**The exercise:**
Rewrite as a numbered list the records from the line containing "The height and width of the screenshot is (328, 484)." through the end of the records, leaving out blank lines and pictures.

(Entries drawn from a collection)
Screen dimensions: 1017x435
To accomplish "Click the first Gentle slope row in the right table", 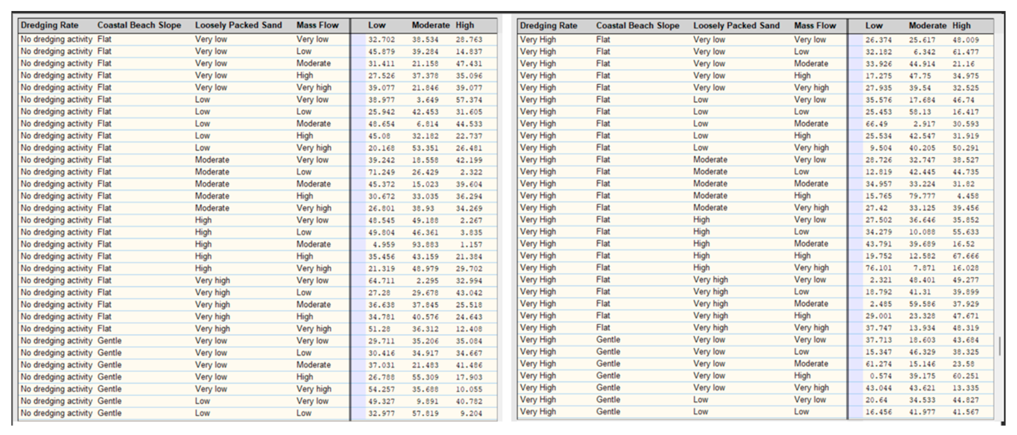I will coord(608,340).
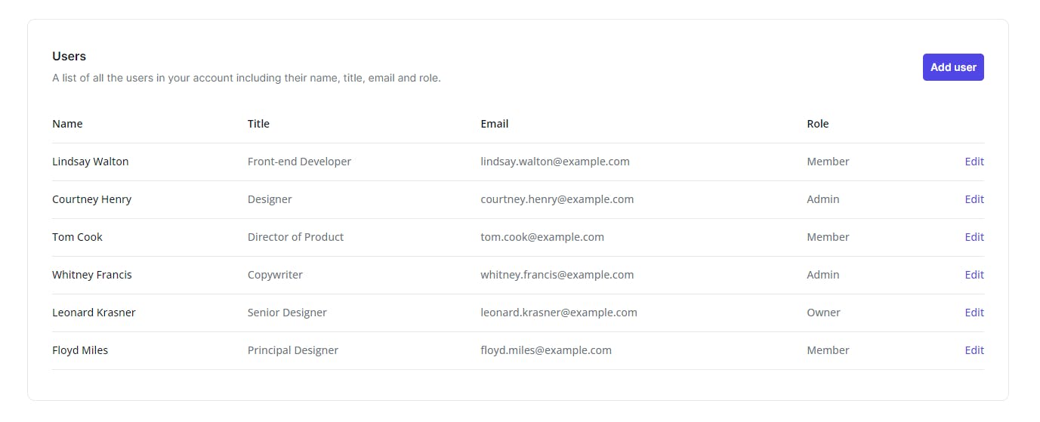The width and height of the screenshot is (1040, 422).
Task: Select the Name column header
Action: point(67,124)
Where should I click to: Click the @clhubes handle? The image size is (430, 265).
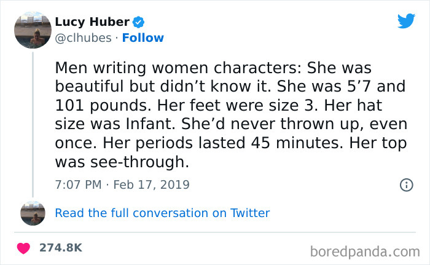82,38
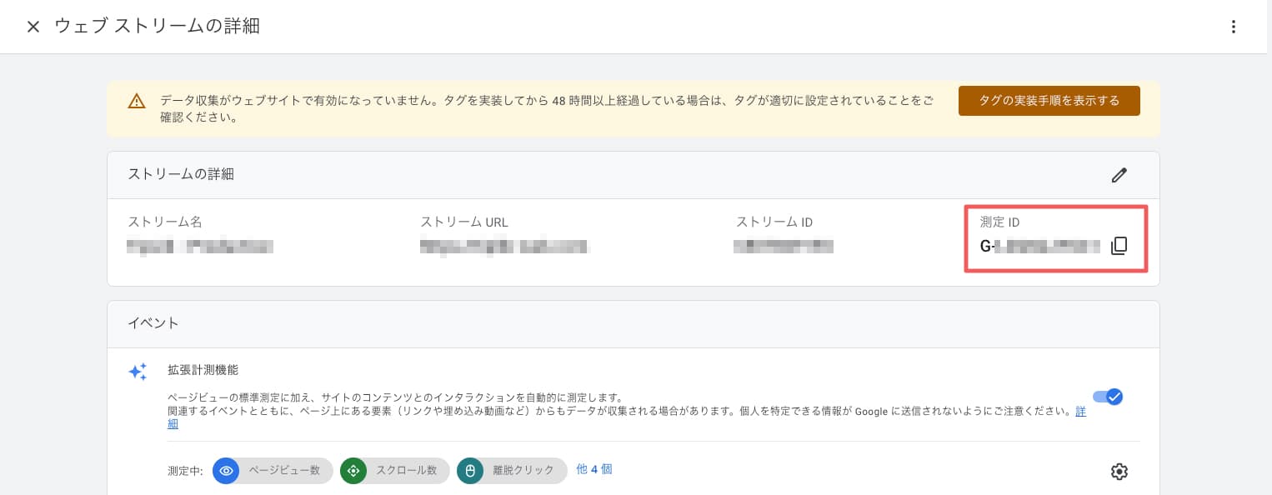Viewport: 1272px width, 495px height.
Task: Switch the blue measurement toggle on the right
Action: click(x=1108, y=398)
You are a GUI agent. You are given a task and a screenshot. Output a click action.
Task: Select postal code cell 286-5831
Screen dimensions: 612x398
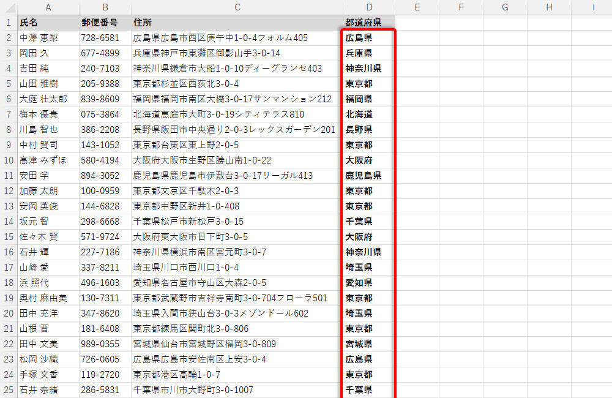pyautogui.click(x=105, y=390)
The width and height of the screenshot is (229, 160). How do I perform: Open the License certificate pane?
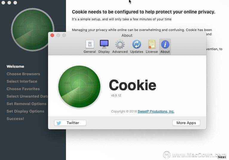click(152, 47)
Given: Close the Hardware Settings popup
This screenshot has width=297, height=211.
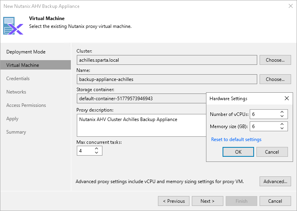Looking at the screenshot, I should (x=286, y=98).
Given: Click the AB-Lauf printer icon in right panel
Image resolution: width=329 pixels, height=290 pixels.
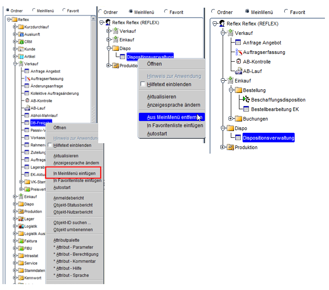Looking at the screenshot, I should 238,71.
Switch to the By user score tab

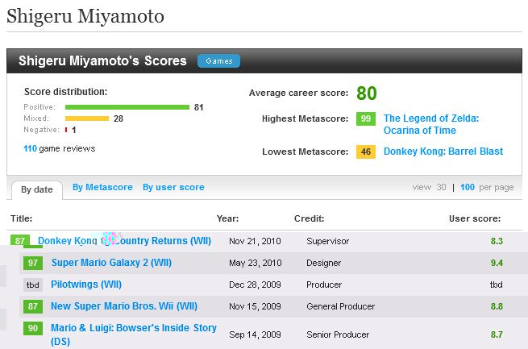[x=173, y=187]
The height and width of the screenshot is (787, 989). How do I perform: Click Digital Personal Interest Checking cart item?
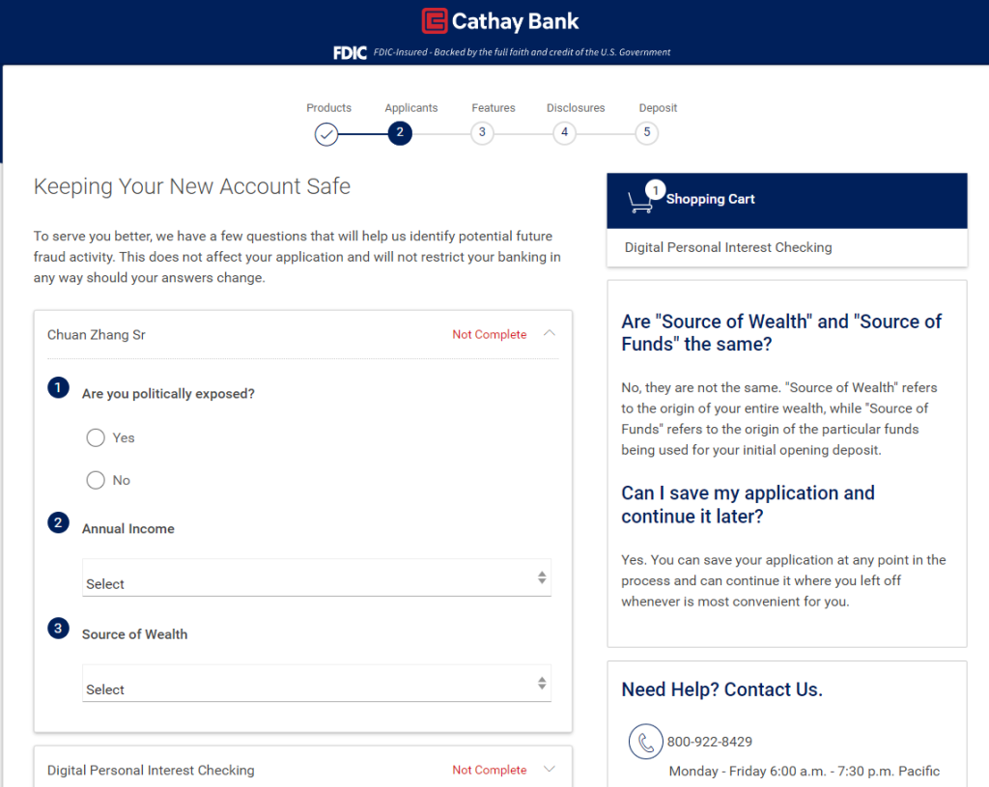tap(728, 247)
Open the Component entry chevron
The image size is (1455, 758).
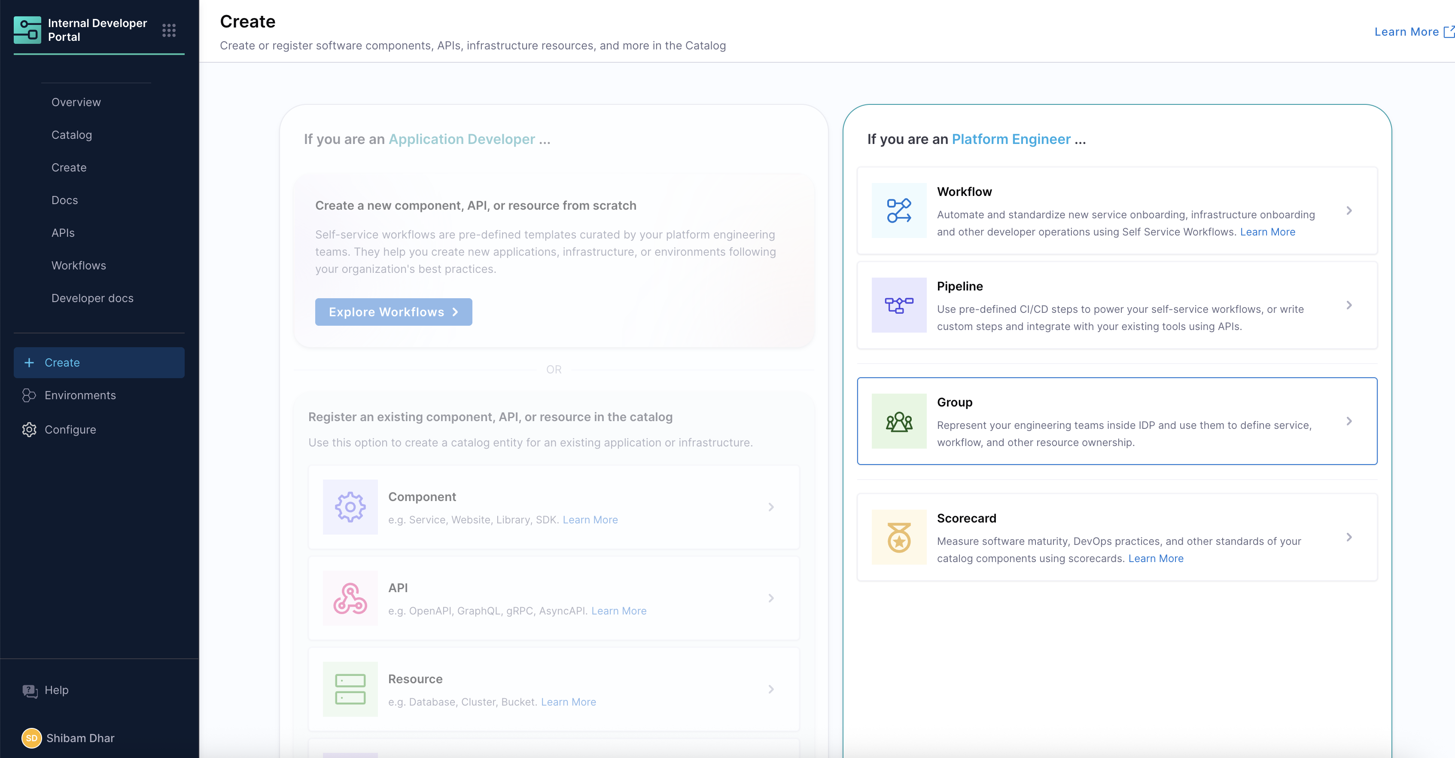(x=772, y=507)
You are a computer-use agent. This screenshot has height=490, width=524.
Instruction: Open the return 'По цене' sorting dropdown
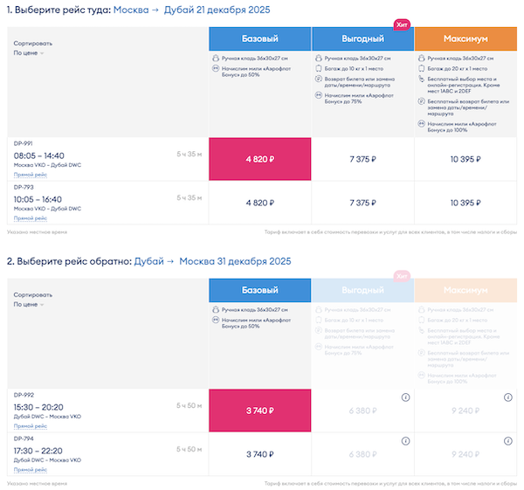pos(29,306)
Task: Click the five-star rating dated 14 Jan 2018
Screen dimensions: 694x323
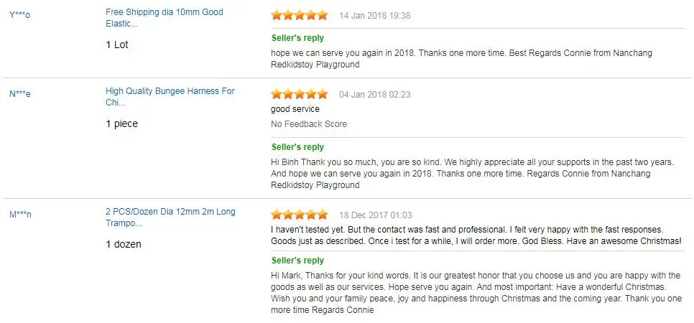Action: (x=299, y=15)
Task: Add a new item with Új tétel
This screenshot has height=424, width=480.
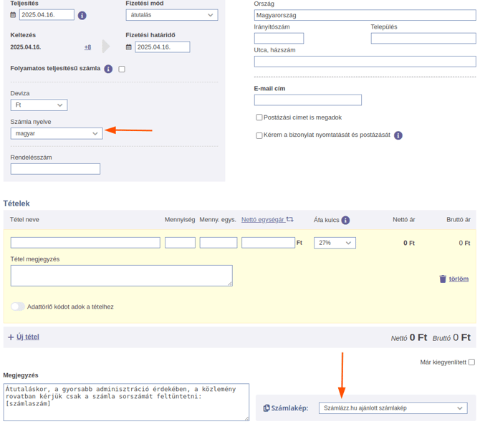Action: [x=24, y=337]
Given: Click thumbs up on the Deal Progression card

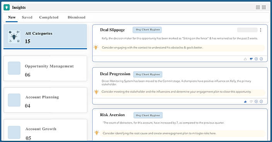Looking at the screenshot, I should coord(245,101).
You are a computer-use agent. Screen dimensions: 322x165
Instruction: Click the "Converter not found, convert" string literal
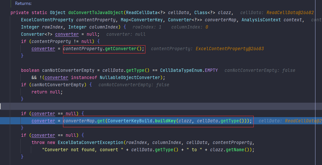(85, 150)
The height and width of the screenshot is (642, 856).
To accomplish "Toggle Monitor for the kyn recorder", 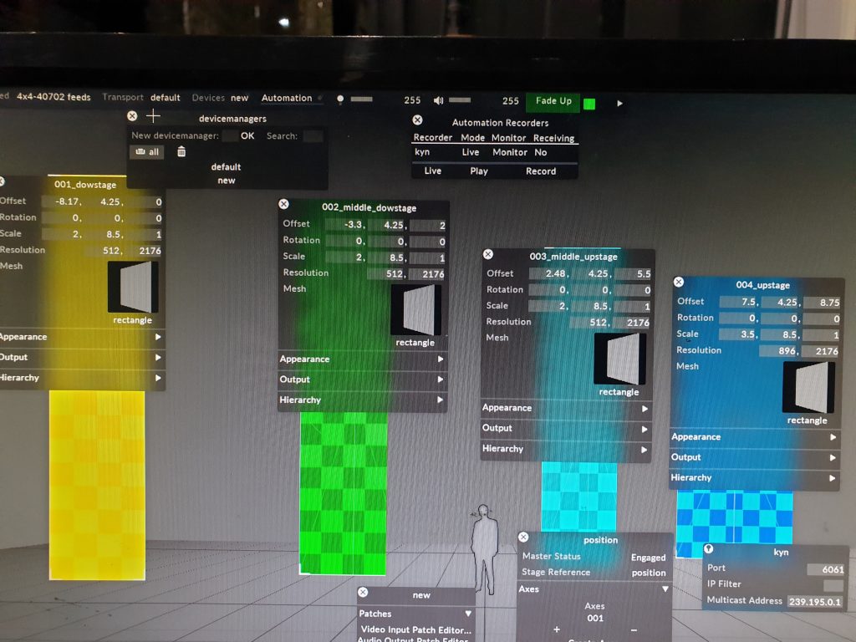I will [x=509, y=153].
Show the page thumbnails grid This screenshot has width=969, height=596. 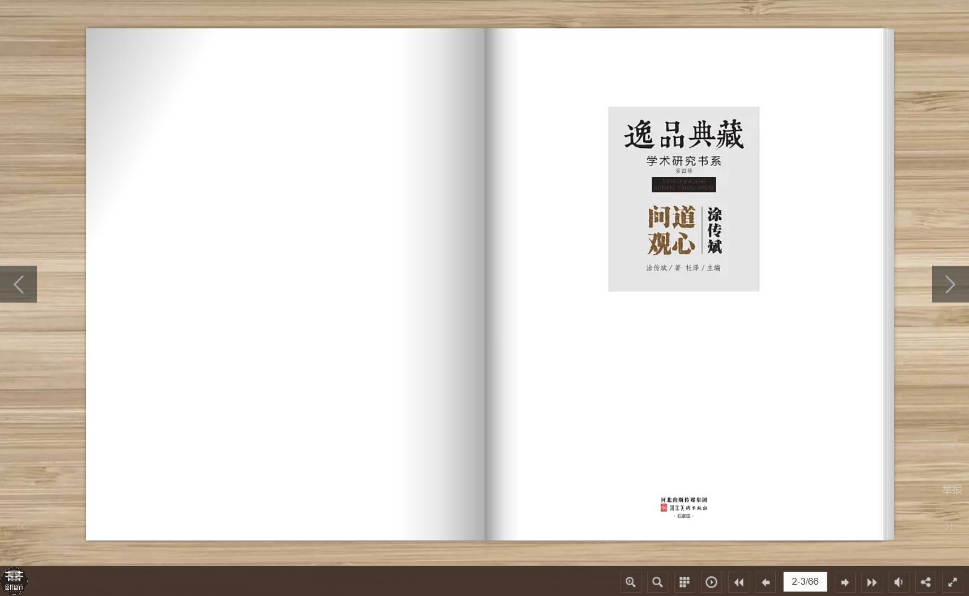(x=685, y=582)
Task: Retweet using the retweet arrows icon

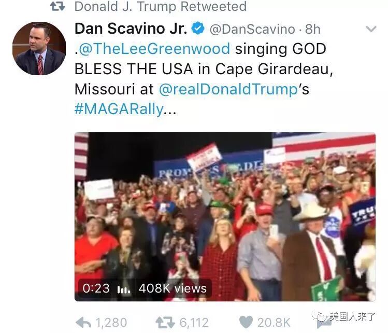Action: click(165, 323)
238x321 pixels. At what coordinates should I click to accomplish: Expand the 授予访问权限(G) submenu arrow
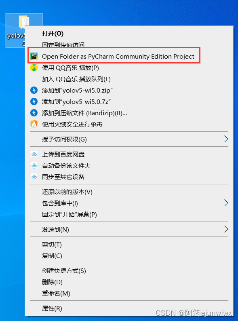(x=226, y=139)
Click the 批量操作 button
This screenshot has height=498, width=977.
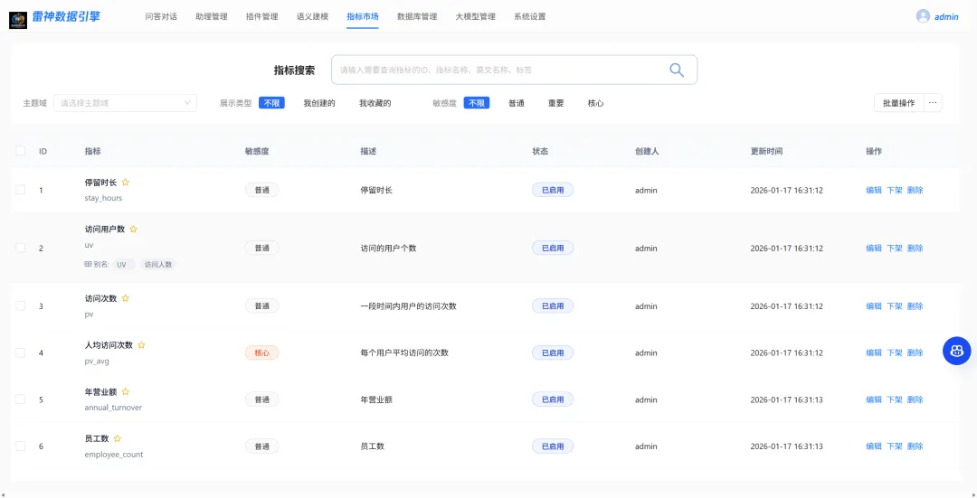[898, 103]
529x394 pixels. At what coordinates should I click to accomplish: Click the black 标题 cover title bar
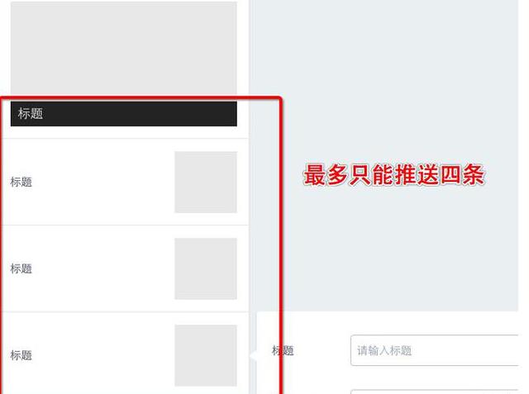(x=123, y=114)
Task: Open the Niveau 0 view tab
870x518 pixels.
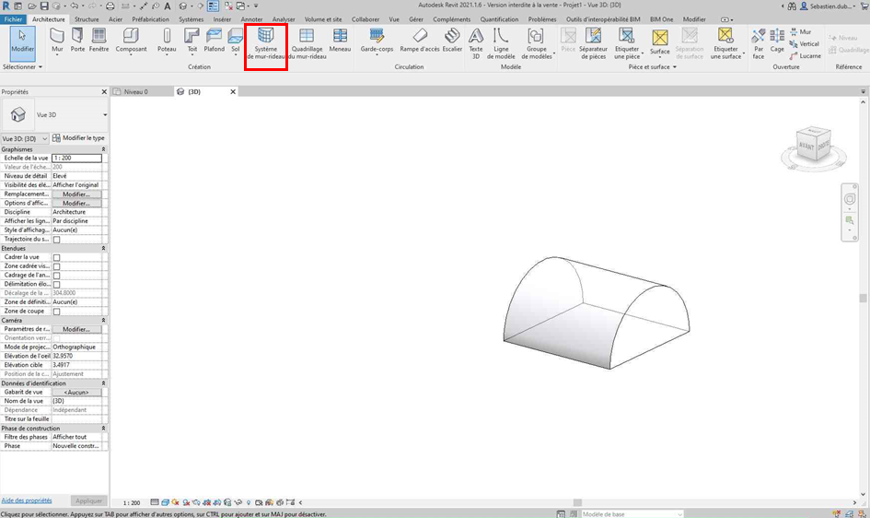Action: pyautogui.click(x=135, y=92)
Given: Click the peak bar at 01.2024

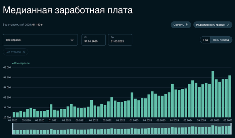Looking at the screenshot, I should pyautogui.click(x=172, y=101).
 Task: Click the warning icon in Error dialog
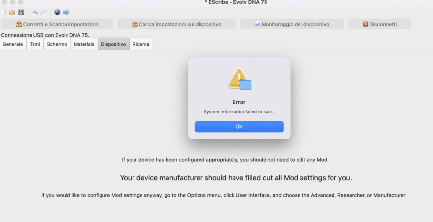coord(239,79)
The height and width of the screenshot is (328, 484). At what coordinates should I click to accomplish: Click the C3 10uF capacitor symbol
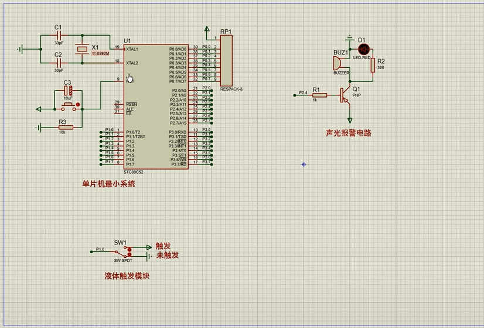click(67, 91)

**Finished exercise:**
1. The height and width of the screenshot is (328, 484). At what coordinates should I click to accomplish: Click the C3 10uF capacitor symbol
2. click(67, 91)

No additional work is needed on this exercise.